R Park items in storage while city figures out how to come up with a plan; council rejects design contract

Trash receptacles, benches and picnic tables are being stored in the Roeland Park Public Works building while the city figures out where they should be placed.
Trash receptacles, benches and picnic tables are being stored in the Roeland Park Public Works building while the city figures out where they should be placed.

A number of new pieces for R Park are in storage at the Roeland Park Public Works building while the city figures out where to place them in the wake of the city council rejection of design development contract for the park.

Parks committee chairman Shea Geist said a steering group will move forward with getting input from volunteer committees that have an interest in the park and that will include the citizens fundraising group which has been responsible for paying for most of the items that are ready to be placed in the park.

That list includes 10 benches, three picnic tables, four trash receptacles and one bike rack: approximately $26,000 of new amenities. The design development agreement had been proposed to get paid professional help to design the exact locations for all future development, including placement of the new items in the park.

Before the installation of anymore permanent, and in some cases large amenities, a much more detailed and comprehensive design development plan needs to be prepared,” the staff report recommending the contract said.

Mayor Joel Marquardt, an architect by trade, said the design development is usually the second step in a process that starts with a schematic and ends with construction drawings. In the wake of the council rejecting the $14,800 contract for design, the next step, Marquardt said, is to get volunteers to help with the placement. The mayor has assembled a group that includes volunteer architects that has worked on several city development projects. He said he will “now ask them to weigh in on R Park.”

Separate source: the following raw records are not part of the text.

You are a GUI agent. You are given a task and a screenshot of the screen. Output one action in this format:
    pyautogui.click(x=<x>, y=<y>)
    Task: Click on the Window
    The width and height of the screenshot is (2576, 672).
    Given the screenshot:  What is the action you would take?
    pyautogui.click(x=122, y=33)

The council did approve a survey for the park, which will show topography as well as boundaries and precise location of current features. That is a good tool, Marquardt said, for the next step because it shows such things as how water drains, which affects future development considerations.

Geist said the development design was “not simply a ‘redesign’ of the Master Plan.” calling it the second step of a “professional process.” Geist said she hopes that some of the new amenities can be placed by this fall. No process exists now in how to place the items, Marquardt said.